● DESCRIPTION OF THE TASK:
Look through the entries below and show every line containing the word "each".

● EXERCISE MATERIALS:
+-------+

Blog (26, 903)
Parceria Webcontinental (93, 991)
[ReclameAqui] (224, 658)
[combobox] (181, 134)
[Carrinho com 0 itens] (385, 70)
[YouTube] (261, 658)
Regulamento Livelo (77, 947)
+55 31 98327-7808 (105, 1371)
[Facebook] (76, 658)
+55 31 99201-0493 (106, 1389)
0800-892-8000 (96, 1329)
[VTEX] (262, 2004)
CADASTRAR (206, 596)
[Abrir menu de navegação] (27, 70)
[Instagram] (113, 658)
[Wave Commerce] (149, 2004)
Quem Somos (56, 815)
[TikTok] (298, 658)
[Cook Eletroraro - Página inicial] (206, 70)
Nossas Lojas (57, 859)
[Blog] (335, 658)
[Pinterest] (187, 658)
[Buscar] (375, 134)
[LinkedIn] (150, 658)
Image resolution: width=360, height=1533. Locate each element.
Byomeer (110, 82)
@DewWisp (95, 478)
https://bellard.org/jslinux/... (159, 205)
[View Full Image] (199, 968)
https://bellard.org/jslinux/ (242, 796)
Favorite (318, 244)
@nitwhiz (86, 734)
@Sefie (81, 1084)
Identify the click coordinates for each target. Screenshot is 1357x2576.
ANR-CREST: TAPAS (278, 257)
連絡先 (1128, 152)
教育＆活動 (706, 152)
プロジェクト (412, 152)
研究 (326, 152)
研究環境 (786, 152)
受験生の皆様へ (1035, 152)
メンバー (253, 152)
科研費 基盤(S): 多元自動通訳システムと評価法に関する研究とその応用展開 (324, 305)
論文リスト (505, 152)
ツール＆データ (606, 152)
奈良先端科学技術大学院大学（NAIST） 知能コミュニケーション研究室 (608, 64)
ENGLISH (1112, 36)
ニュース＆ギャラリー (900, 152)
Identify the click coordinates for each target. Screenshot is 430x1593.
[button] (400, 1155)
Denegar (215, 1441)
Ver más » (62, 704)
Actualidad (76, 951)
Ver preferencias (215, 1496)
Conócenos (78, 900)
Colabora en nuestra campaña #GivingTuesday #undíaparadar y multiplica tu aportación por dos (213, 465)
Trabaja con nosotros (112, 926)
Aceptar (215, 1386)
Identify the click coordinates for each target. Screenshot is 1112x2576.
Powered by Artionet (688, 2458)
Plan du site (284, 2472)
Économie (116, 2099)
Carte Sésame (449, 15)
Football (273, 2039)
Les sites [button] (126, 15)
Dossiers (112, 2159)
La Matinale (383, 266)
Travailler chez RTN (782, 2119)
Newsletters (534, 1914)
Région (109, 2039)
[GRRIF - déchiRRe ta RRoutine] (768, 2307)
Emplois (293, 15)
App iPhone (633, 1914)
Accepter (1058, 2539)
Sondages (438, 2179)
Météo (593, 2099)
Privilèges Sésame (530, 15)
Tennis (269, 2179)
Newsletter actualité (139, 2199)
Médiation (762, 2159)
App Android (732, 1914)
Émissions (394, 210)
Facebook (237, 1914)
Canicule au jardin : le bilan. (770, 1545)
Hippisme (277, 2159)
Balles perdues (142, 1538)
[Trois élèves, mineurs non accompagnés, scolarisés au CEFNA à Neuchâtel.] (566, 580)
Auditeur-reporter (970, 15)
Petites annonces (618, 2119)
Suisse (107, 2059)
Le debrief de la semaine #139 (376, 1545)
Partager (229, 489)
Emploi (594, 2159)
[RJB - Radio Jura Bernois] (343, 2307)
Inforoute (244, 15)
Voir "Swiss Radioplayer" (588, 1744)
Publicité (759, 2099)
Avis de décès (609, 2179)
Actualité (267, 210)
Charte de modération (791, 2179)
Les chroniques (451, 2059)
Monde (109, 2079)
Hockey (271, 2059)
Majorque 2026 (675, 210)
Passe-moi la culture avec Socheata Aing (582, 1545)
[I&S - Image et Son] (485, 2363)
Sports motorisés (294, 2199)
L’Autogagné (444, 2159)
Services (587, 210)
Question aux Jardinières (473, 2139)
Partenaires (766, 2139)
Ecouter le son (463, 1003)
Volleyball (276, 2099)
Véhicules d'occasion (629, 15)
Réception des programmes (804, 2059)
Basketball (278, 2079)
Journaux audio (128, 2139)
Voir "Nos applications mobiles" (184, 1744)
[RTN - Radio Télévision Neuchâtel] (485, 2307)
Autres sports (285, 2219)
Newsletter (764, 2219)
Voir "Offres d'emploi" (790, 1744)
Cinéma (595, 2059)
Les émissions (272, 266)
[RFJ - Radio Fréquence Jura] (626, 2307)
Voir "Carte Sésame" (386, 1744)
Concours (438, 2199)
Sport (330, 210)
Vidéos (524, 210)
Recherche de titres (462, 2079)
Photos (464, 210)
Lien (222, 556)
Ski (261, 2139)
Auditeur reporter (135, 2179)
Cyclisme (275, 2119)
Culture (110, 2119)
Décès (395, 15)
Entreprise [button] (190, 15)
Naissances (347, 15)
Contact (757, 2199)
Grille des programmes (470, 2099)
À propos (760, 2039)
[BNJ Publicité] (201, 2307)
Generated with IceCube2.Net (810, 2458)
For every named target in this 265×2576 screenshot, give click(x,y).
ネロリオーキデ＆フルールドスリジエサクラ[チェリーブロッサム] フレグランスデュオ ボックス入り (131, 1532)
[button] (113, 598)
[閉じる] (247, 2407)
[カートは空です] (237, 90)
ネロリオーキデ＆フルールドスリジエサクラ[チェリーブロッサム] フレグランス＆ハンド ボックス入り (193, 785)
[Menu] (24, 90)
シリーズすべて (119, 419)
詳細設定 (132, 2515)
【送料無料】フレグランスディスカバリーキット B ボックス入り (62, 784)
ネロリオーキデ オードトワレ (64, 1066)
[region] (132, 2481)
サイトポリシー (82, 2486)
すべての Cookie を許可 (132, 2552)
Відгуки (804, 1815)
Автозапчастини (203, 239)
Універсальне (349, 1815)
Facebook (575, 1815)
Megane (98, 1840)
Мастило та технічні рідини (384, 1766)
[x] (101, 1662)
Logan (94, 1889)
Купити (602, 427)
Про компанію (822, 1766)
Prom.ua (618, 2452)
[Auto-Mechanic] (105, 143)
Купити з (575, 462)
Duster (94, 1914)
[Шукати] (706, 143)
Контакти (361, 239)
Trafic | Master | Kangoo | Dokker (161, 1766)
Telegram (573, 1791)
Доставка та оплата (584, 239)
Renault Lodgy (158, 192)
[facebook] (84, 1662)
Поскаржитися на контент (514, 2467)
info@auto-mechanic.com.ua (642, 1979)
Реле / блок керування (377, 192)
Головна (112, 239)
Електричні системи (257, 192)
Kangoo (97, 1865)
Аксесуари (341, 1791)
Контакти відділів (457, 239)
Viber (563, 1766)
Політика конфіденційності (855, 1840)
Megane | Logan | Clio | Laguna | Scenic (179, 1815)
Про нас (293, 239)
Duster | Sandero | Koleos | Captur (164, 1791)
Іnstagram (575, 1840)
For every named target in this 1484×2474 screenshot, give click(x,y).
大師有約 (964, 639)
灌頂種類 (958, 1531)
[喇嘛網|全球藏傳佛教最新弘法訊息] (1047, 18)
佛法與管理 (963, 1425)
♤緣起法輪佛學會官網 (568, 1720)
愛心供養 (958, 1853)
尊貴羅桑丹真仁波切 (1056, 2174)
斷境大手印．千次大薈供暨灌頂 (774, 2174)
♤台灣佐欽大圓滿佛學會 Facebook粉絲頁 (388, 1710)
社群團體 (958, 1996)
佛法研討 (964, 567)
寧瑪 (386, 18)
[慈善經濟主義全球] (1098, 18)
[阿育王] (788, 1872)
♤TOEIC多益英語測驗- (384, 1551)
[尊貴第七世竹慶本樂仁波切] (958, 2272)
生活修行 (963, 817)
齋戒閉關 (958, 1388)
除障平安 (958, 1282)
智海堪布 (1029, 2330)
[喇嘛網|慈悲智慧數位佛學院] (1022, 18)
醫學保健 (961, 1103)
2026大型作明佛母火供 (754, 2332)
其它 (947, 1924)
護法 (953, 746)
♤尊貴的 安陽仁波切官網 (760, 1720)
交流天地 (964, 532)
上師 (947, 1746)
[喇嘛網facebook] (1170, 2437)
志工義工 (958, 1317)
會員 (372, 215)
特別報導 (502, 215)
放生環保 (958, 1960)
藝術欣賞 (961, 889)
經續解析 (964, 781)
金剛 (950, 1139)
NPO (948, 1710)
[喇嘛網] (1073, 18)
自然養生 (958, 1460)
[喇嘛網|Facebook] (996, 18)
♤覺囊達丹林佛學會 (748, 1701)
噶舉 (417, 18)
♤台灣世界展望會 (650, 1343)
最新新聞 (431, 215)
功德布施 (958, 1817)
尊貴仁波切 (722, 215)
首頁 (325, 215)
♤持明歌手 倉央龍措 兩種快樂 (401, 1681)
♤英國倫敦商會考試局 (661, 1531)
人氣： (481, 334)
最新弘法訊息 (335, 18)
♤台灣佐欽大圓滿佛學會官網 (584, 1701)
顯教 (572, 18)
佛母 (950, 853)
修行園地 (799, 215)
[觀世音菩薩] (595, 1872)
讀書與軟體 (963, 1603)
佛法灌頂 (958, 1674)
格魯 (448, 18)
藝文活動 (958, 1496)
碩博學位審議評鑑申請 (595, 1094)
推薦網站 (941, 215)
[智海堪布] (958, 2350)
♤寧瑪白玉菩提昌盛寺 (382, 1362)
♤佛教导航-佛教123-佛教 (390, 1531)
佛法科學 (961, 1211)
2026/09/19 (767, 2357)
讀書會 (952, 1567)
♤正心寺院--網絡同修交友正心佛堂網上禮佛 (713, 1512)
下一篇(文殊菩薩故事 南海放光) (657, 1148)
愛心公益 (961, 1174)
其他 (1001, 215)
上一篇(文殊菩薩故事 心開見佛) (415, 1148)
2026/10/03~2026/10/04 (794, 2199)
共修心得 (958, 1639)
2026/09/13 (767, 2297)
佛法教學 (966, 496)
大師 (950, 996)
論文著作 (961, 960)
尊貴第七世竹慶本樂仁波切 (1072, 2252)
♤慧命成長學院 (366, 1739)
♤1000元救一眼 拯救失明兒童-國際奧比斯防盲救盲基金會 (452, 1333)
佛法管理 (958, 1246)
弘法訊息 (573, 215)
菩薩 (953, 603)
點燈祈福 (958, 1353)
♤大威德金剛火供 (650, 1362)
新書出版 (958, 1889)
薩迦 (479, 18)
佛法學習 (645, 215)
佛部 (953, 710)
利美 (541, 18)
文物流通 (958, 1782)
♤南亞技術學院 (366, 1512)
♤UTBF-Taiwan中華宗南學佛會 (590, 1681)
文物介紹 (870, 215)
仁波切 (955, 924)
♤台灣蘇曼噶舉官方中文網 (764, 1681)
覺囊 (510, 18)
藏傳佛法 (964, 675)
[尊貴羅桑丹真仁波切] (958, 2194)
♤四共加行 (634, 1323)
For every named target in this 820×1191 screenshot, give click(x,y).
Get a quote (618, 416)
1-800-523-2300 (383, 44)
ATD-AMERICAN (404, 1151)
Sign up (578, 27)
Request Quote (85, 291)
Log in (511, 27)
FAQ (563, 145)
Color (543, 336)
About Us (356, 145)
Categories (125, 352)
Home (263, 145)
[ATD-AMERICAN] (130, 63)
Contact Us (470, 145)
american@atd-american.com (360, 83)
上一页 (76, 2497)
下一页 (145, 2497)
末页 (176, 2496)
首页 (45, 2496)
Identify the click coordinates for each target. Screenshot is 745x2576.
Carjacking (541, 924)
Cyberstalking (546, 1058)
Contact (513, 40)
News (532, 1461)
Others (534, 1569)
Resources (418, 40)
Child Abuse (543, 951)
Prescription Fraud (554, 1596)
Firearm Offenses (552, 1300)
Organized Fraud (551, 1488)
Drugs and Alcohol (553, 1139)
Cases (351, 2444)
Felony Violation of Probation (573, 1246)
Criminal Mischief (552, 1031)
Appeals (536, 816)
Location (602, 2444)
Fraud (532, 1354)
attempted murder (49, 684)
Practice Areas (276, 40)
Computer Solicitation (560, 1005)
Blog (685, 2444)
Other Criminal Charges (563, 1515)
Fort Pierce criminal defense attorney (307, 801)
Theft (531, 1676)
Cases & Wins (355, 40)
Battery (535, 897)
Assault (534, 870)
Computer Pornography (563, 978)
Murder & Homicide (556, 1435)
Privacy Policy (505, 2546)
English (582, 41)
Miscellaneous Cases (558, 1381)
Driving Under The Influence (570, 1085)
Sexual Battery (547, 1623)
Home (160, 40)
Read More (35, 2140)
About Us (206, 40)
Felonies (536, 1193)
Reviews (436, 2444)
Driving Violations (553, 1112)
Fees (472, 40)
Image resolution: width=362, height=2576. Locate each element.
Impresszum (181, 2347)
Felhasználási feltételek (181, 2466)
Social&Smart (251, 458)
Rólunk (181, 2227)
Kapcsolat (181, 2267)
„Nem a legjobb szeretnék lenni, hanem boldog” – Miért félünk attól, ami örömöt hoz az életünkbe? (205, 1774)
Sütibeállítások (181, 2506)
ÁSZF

+-------+

● RESPONSE BELOW:
Image resolution: width=360, height=1533. Locate each element.
Identify the click coordinates for each target. Screenshot is 1357x2576.
Identify the click coordinates for each target. Screenshot is 430x1593.
Identify the click coordinates for each target. Screenshot is 1112x2576.
Identify the click coordinates for each target. Screenshot is 745x2576.
Image resolution: width=362, height=2576. Locate each element.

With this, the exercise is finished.